■ AIM OF THE EXERCISE: Reproduce each line below precisely. Drop the pictures.

■ Dataset entries:
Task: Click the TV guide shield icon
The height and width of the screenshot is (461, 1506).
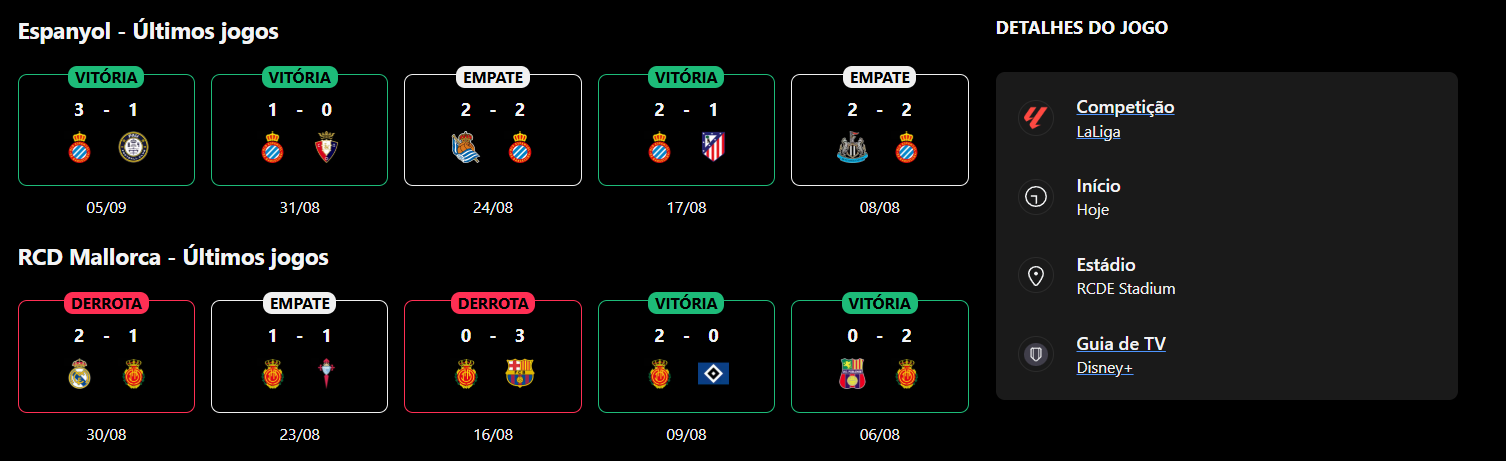Action: click(x=1036, y=355)
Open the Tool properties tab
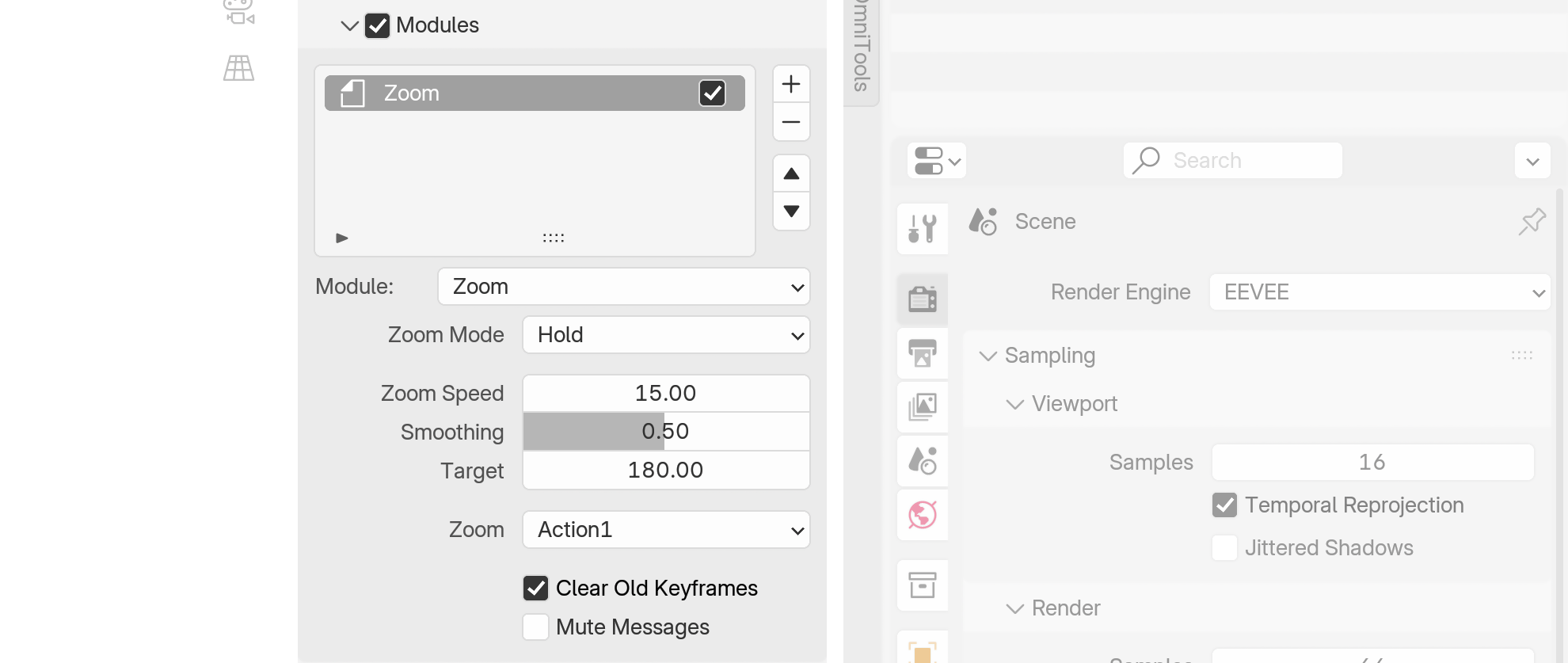1568x663 pixels. coord(923,229)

■ RESPONSE FOR THIS EXERCISE:
Task: Click the TV guide shield icon
The height and width of the screenshot is (461, 1506).
Action: click(x=1036, y=355)
Open the Tool properties tab
1568x663 pixels. coord(923,229)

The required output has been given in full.